As far as I know, those two are set in the same world, but tell a different story, is that correct? I know that Elantris came out first, but it's not available for Kindle and Warbreaker is freely available from the author's website. I have never read anything by Brandon Sanderson and while this guy is writing the ending of the Wheel of Time series which I loved years ago, I'd like to get to know his style. Can I read Warbreaker first? Will I miss on something? Can it be treated as a standalone novel even if I don't know the other books in the same setting?
As far as I have noticed, Elantris and Warbreaker are completely independent; there are no connections between their plots. They are, or might as well be, in completely different worlds. Both are also unconnected to the Mistborn trilogy.
To give a fuller answer than that Kevin Reid's,
Although they are set in different worlds, it is worth noting that they, like almost all of Sandersons solo works (Alcatraz excepted), take place in the same 'meta-cosmology'.
An example of this, is a character who shows up repeatedly in the background of them. Way of Kings sheds a bit more light on this for the observant reader, so in that sense it would be worth reading Way of Kings after the rest of his works, just to see if you can spot the shared character.
So although Warbreaker and Elantris don't impact on each other plotwise, it would be worth noting that there is a background story hinted at in these, and will be dealt with slightly more overtly in the Stormlight Archive (book 1 of which is Way of Kings).
I'm hardly the most well-read sci-fi/fantasy reader, but Elantris feels less realistic to me. If I were reading the two books without knowing anything about the actual chronology of publication, I would have immediately said Elantris felt much more like a first book than Warbreaker did. (In fact Elantris is a first book, and Warbreaker's a much more recent one.) The characters in Elantris are more unidimensional, the magical system is somewhat less complex (perhaps disputably), and so on. So if you're looking for a richer story and characters, Warbreaker is better. But both are still good entertainment regardless: Warbreaker is just more complex and more fulfilling. I don't see an order as necessary for reading them, although I'd probably rather build up from good to better, personally, so I'd say start with Elantris and move to Warbreaker.

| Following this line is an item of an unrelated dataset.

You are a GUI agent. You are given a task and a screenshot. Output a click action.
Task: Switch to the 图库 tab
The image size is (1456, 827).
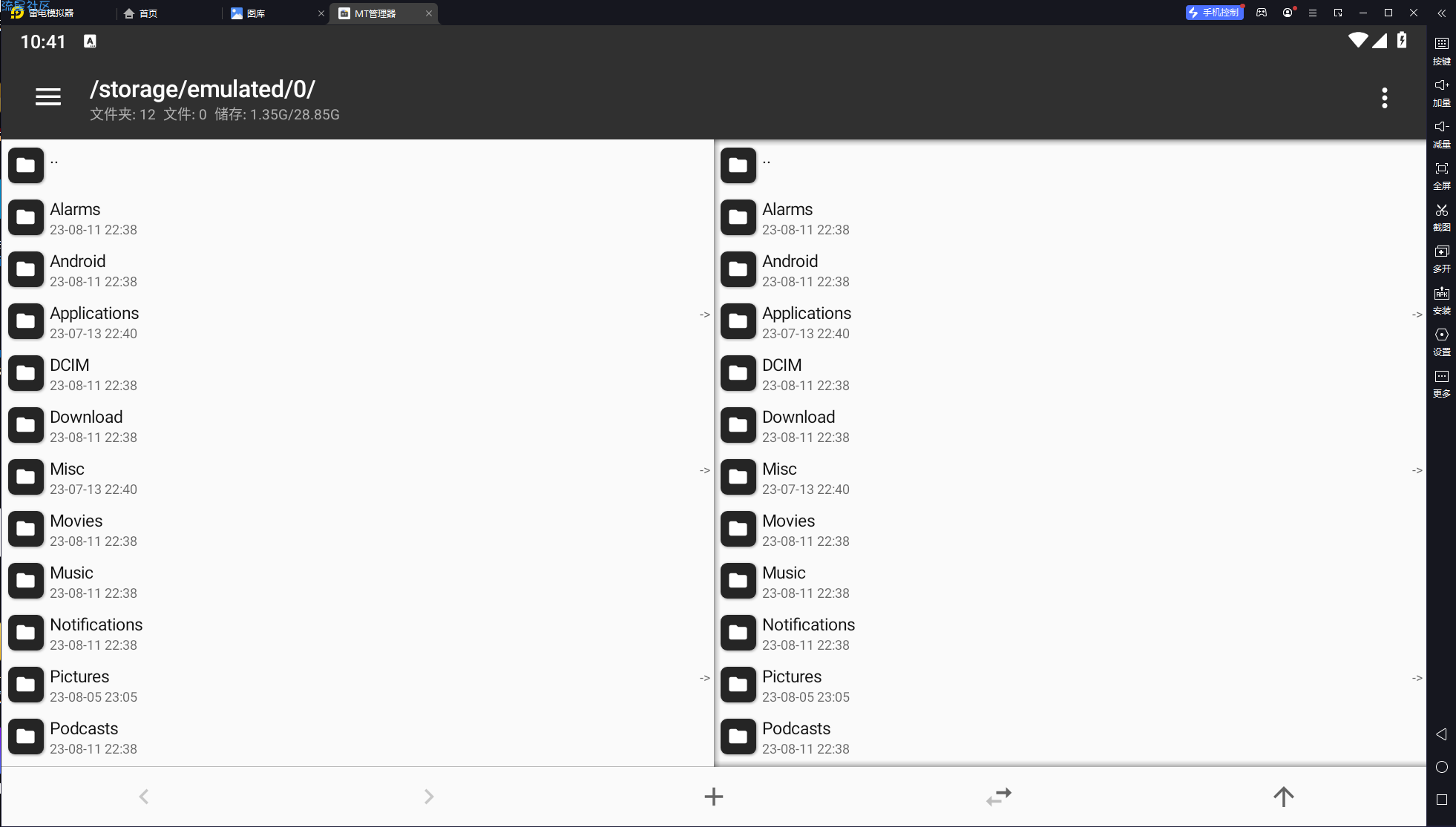click(x=276, y=13)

The Mistborn trilogy's also worth reading if you have time. And last, I have The Way of Kings on my shelf waiting to be read, but I haven't started it yet.
Regarding style, do note that the style of The Gathering Storm and Towers of Midnight are a hybrid of Jordan's and Sanderson's styles. Once you get into either book you lose yourself in the story quite readily and forget that it's a mixture of two styles, so don't worry about Sanderson overpowering Jordan. That said, sometimes it's "obvious" (although Sanderson has said guesses about who wrote what are sometimes completely wrong) that an action-heavy, dialogue-heavy section is just too fast-paced and punchy to be anyone but Sanderson. And that's a good thing! While I'd prefer just a touch more of Jordan's deliberateness in the books, I much appreciate knowing there are no fifty-page bath scenes to get through, and that development never really slows throughout each book. :-) It's also nice to get books with only around a year's lag in between. Sanderson's a machine compared to Jordan.

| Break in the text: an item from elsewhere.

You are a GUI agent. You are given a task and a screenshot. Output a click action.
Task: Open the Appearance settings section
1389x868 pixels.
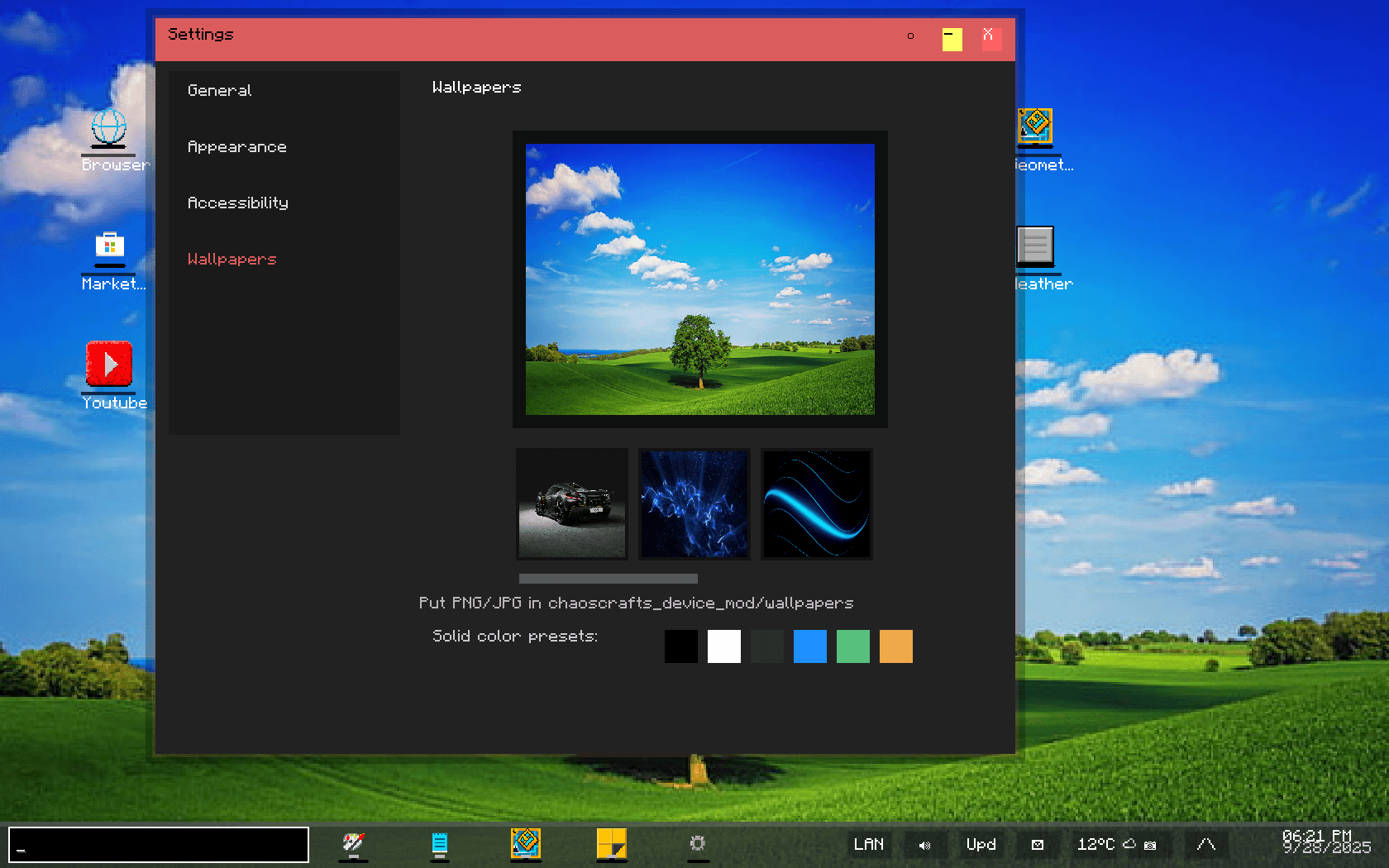point(237,147)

Brandon himself actually recommends Warbreaker as a good introduction to his work. You can download it for free from his website, where you can also find links to his short stories, novellas, and free sample chapters from his other books.
The simple answer to your question is: you can read Brandon's books in whichever order you want (I'm grouping the Mistborn trilogy together here), though many fans recommend saving Way of Kings until last.

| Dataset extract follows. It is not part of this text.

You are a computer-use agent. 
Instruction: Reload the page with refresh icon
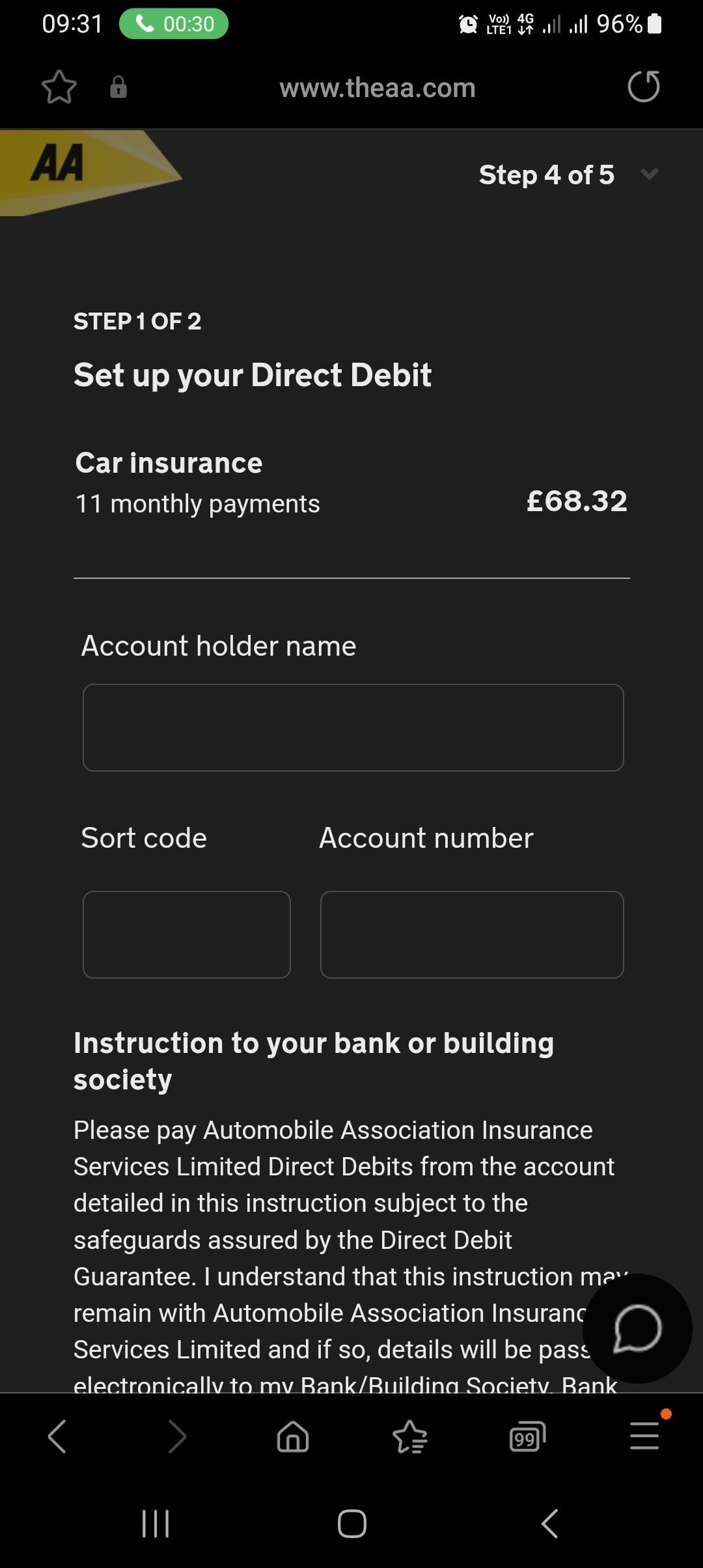[644, 87]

The long answer is: the books are interrelated, but you don't have to know that or care about it to understand the story of the books themselves. They take place in a universe known as the cosmere, a galaxy that was once the home to Adonalsium, the power of creation. Adonalsium, however, was shattered into sixteen Shards, which settled on the various worlds of the cosmere (known by fans as Shardworlds), and became the source of life and magic on those planets.
Observant readers might have noticed that one specific character has appeared seemingly in several books. Yes, this is the same exact character, and he is our introduction to the story of the cosmere. The Mistborn trilogy gives us more clues, with the Way of Kings having the most references so far to this meta-plotline.